- _Given text_
* Start *
Wednesday, July 18, 2007

A Day of the Dead Tarot

It's really been a while, I didn't realize just how much energy my job was robbing me of. Thankfully I've quit that job. It was just not a good fit for me. Now I will be spending the next two years developing and printing the Major Arcana of a Tarot Deck.

I had a very successful oral presentation in San Francisco yesterday at the Academy of Art University. My proposal for my Masters Thesis project was approved. The abstract will be posted in the next paragraph to be followed by the written proposal. It will be the first steps in creation of a Day of the Dead Tarot

Day of the Dead Tarot

The Major Arcana in Woodcut


Abstract

For my masters thesis I propose the creation of a woodcut edition of 10 sets of Day of the Dead themed Major Arcana; the first 22 trump cards in a deck of Tarot.

Through meditation and study I hope to develop and combine culturally mixed archetypes and symbols of my various ancestral influences into a series of images that can be universally understood.

I will execute these 3.5” x 6.5” images using the ancient Japanese Hanga method of multicolor woodcut printing and modern relief cut materials such as “Easy Cut®” to create a first edition of 10 sets.

I intend for this section of the tarot to be 22 individual miniature works of art that merge cohesively into a loose-leaf book that will be presented in a handmade clamshell box.

This will not be a set of cards for divination but rather a nonlinear fine art book for meditation and growth, or simply for artistic appreciation.

The Project

It is my intention for my master’s project to be the initial step into a significant body of work that has been formulating in the back of my mind for probably most of my life. I grew up in an art studio and learned to draw and paint by direct observation. In my first college printmaking survey class I discovered woodcut printing and have been near obsessed ever since. I’ve also studied Tarot and metaphysics since adolescence so it’s only natural that I should eventually come around to combining my artistic and spiritual interests.

I was babysitting in the mid 1970s and the kids were asleep; seeking to relieve the boredom I scanned the client’s bookshelves and came across a book on Tarot. The cover image was intriguing and a quick scan of the contents compelling so I sat down and read it while the client’s children dreamed. The client was surprised on her return to find me wide awake. Realizing I’d been inspired by her library, she pulled out an unopened Rider-Waite Tarot and gifted the deck and book to me. I treasured that gift and practiced with it for over 30 years. Finally in the late 1990s I re-gifted the book and well worn cards to another artist who was developing her own tarot deck. At that time I was experiencing life changes; my only child had left home for military training and I quit my job to use his unused college savings to resume my own interrupted education.
* End *
- _Excerpted records_
* Start *
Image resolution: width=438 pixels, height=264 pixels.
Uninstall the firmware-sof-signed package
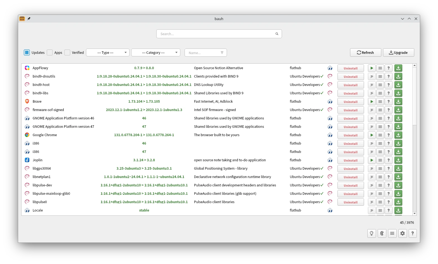pyautogui.click(x=351, y=110)
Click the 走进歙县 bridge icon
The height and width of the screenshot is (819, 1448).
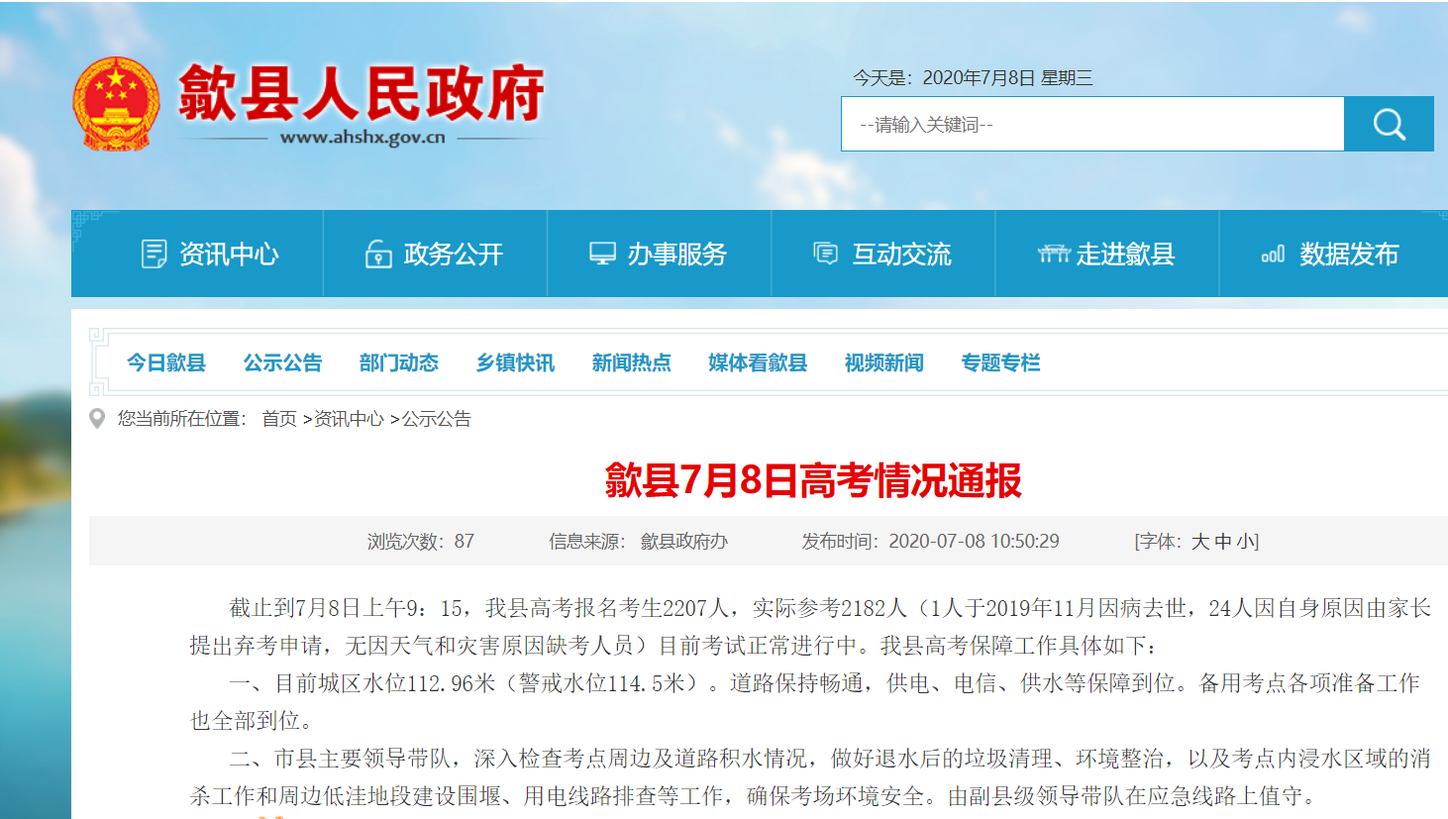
* End *
- _Exercise 1_
Answer these questions using the Day of the Dead Tarot post.
(a) What size will the woodcut images be?
(b) At which school did the writer give the oral presentation?
(c) Who gave the writer the unopened Rider-Waite Tarot deck?
- _Exercise 2_
Write a continuation of the Day of the Dead Tarot post, starting after its final sentence.
The entries were taken from a separate source.

- _Task output 1_
(a) 3.5” x 6.5”
(b) The Academy of Art University in San Francisco
(c) The client whose children the writer was babysitting

- _Task output 2_
While held captivated in an intense art history lecture I began to visualize the mythological ideologies and Tarot based archetypes that were being discussed. It began with imaginary visions correlating the lecture discussion to the Day of the Dead art and altar installations I’ve been doing for over a decade. These daydreams lead to even more imaginary visions of a Day of the Dead Tarot. It then dawned on me that my medium, woodcut printing, would materialize these visions beautifully and could also make a great master’s thesis.

The concept I have for my master’s project is to create a Day of the Dead woodcut edition of the Major Arcana of a Tarot (the first 22 trump cards, numbers 0-21). Eventually I intend to make the whole deck but each card requires much meditation and study to develop poignant symbolism so it will take several years to complete all 78 cards. The Major Arcana are the most involved cards and are the foundation for the rest of the deck. They are iconic representations of the best and worst qualities of humanity. Some new age groups claim that they are catalysts for initiation into increasingly higher levels of spiritual growth. I want the cards I create to tie the aspects of the Day of the Dead, an indigenous cultural event and the Tarot, a European concept. I intend to develop this deck using iconography from my Chicano and Indigenous ancestry as well incorporate symbols from my European and Modern American cultural background. Since most archetypes and symbols are universal I should be able to find and develop a wealth of cross cultural transformational imagery.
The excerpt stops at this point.